Les Français n'en osaient pas croire leurs regards. Enfin, saisis de joie, ils battent des mains, ils en poussent des cris. Rapp et Oudinot entrent précipitamment chez l'empereur. «Sire, lui dirent-ils, l'ennemi vient de lever son camp et de quitter sa position!-Cela n'est pas possible!» répond l'empereur. Mais Ney et Murat accourent et confirment ce rapport. Alors Napoléon s'élance hors de son quartier-général: il regarde, il voit encore les dernières files de la colonne de Tchaplitz s'éloigner et disparaître dans les bois, et, transporté, il s'écrie: «J'ai trompé l'amiral!»

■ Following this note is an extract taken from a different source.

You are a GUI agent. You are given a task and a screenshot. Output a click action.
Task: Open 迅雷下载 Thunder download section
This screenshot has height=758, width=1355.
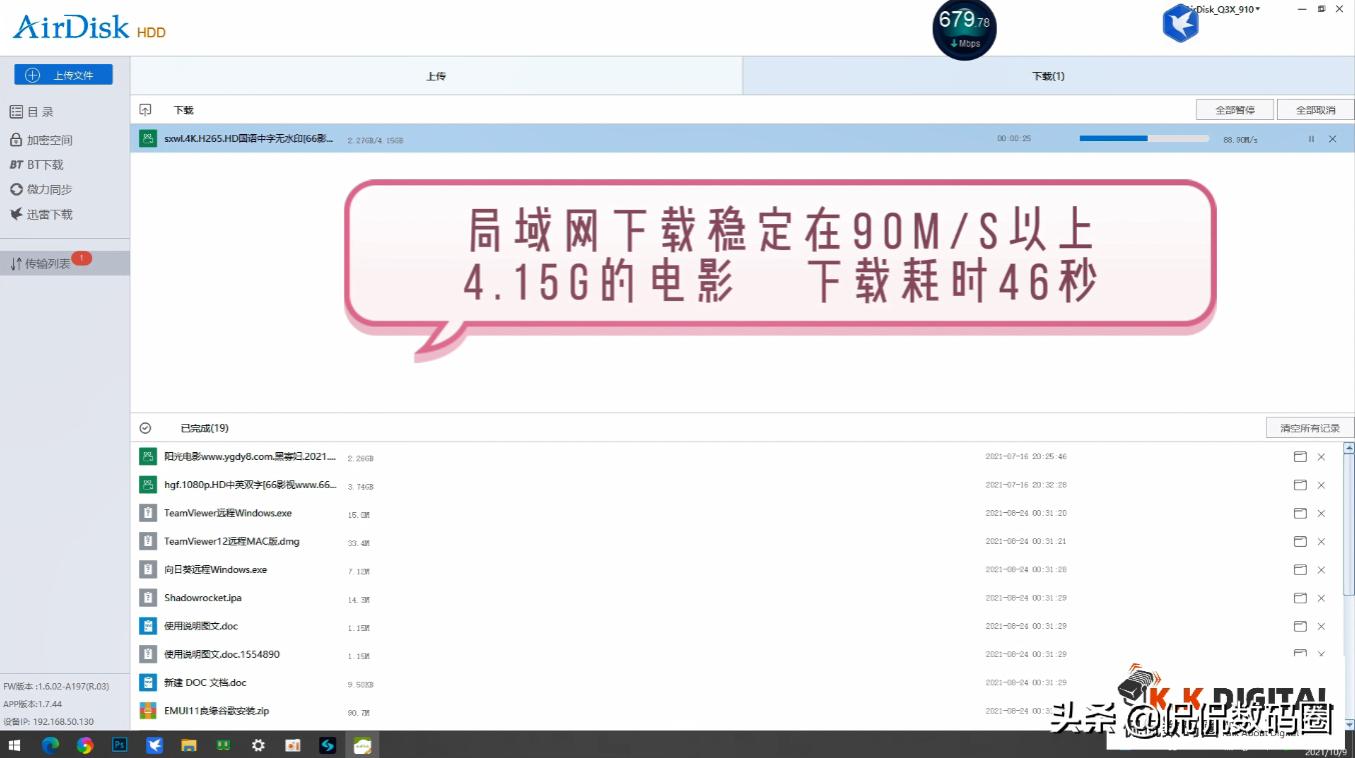45,214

Dans ce premier mouvement, deux pièces ennemies reparurent et firent feu. L'ordre de les éloigner à coups de canon fut donné. Une première salve suffit; c'était une imprudence qu'on fit cesser promptement de peur qu'elle ne rappelât Tchaplitz; car le pont était à-peine commencé: il était huit heures, on enfonçait encore ses premiers chevalets.

Mais l'empereur, impatient de prendre possession de l'autre rive, la montre aux plus braves. L'aide-de-camp français, Jacqueminot, et le comte lithuanien Predzieczki, se jetèrent les premiers dans le fleuve, et, malgré les glaçons qui coupaient et ensanglantaient le poitrail et les flancs de leurs chevaux, ils parvinrent au bord opposé. Trente à quarante cavaliers, portant en croupe des voltigeurs, les suivirent ainsi que deux faibles radeaux, qui transportèrent quatre cents hommes en vingt voyages.

Vers une heure le rivage était nettoyé de Cosaques, et le pont pour l'infanterie achevé; la division Legrand le traversait rapidement avec ses canons, aux cris de «vive l'empereur!» et devant ce souverain, qui aidait lui-même au passage de l'artillerie, en encourageant ces braves soldats de sa voix et de son exemple.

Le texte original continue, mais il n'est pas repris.